Three London schoolgirl visits Syria, security agencies suspect them joining IS
 Three London schoolgirl visits Syria, security agencies suspect them joining IS
The Metropolitan police counter-terrorism officers raised the alarm after discovering that the three girls - two aged 15 and one aged 16 - had flown to Turkey after going missing from their homes on London

London: Scotland Yard on Friday launched a bid to rescue three missing London schoolgirls, believed to be of Bangladeshi origin, who are feared to have travelled to Turkey to join the dreaded Islamic State terrorists in Syria.

The Metropolitan police counter-terrorism officers raised the alarm after discovering that the three girls - two aged 15 and one aged 16 - had flown to Turkey after going missing from their homes on London.

Met commander Richard Walton said at a press conference he hoped the police appeal would prevent the girls crossing the border into Syria and joining the Islamic State (IS).

"If we are able to locate these girls while they are in Turkey, there is a possibility we can bring them home to their families," Walton said. "We are concerned about the numbers of girls and young women who have or are intending to travel to the part of Syria that is controlled by the terrorist group calling themselves Islamic State," he added.
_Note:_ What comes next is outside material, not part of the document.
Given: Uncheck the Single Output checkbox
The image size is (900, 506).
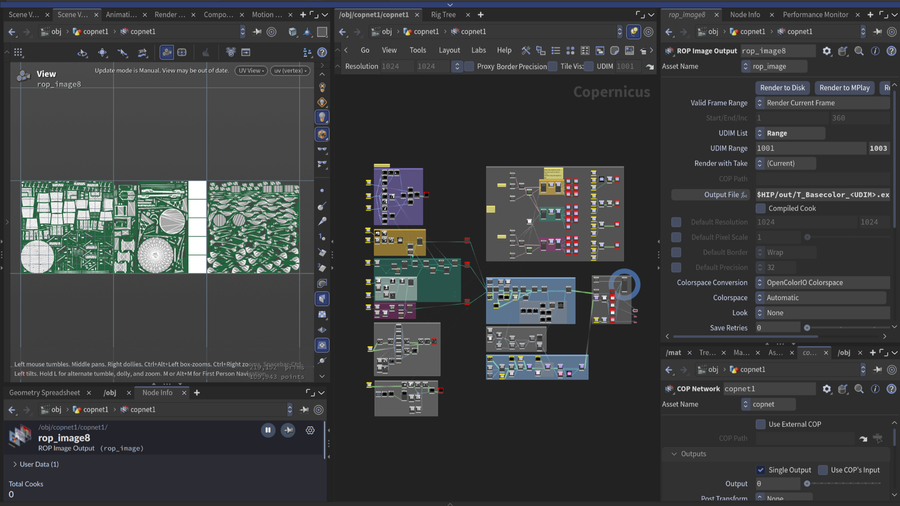Looking at the screenshot, I should [761, 470].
The trio are friends with a fourth girl who travelled to Syria in December. Two of them have been named as Shamima Begum and Kadiza Sultana and all three are pupils at Bethnal Green Academy and believed to be of Bangladeshi origin.

They flew from Gatwick airport to Istanbul on Tuesday during their half-term school holiday break. Their families reported them missing when they failed to return home. The latest reports follow a dramatic incident last December in which Met officers stopped a plane on the runway at Heathrow airport to prevent a 15-year-old girl from London from flying to Turkey.

Last year, twin teenage sisters, Zahra and Salma Halane, disappeared from their home in Manchester and flew to Istanbul, bound for Syria. Turkey, although a popular tourist destination, is also the favoured entry point for Westerners wanting to travel across the border to Syria.

Authorities say more than 500 Britons are believed to be fighting alongside the ranks of Islamic State militants in Iraq and Syria and the radicalised returning British jihadists pose a major security challenge to the UK.